Those 3D images are not ordinary 3D pictures: they are dynamically encoded with information about materials, sizes and dimensions and other data critical to carrying out any work. A contractor using the Hover app could set up a system where these pictures, in turn, could be used to automatically create priced out quotes, with bills of material and timings for work, for their prospective clients. (Compare that to the “back of the business card” pricing that typifies quite a lot of jobs, in Altman’s words.)

And these days, Hover also serves as an e-commerce portal for builders to order in the parts to carry out that work.

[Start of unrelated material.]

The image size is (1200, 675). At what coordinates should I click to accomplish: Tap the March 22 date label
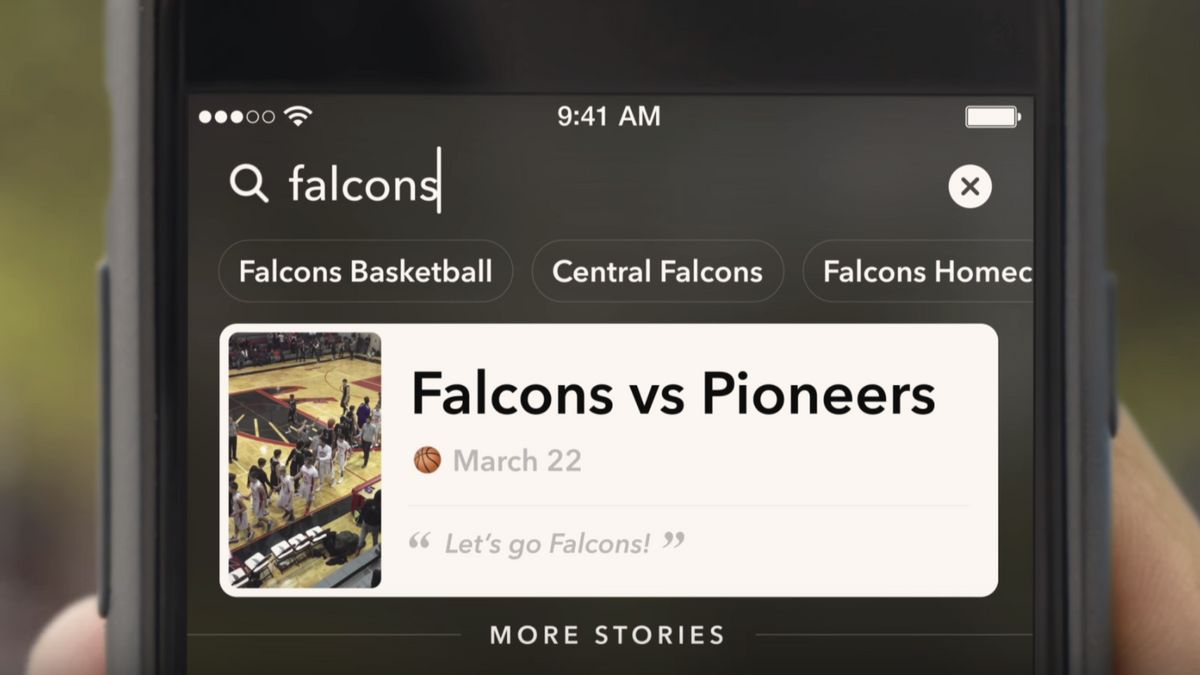click(x=517, y=461)
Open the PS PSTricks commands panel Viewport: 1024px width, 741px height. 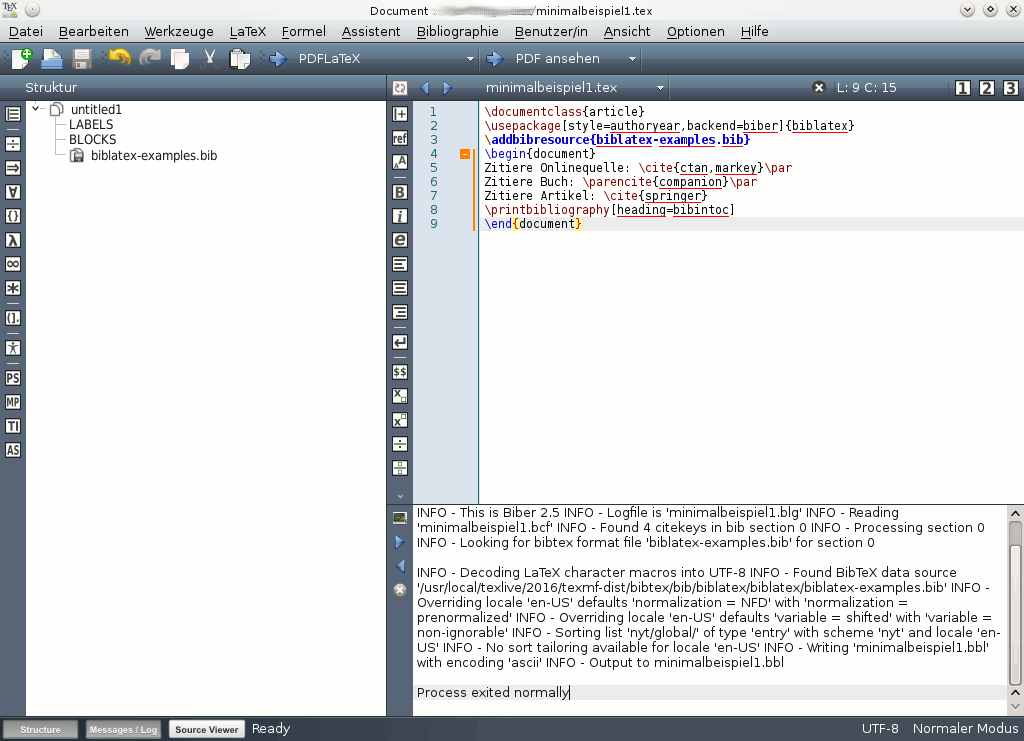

The company has had a lot of traction in the market in part because of how it’s digitized an analogue process that had before it been firmly offline and lacking in transparency, in what is essentially not just a fragmented process, but also a very fragmented marketplace, with some 100,000 home repair firms active in the U.S. today.

“The home improvement segment was one of the few that was not online,” Altman said. “For example, if I needed a new roof, it’s not that easy to just tell me what that would cost. The reason is because someone has to pull dozens of measurements off a house before costing that out, estimating the time it would take to fix and so on. Hover built a pipeline that turns photos into all of those answers.” It currently has about 10,000 contractors using its app, Altman said, so there is still a lot of growth to go.

Altman said that in its early days, the company faced something of a hurdle convincing people of the usefulness of having an app that let even the homeowner take pictures of an issue on a property in order to start the process of finding someone to fix it.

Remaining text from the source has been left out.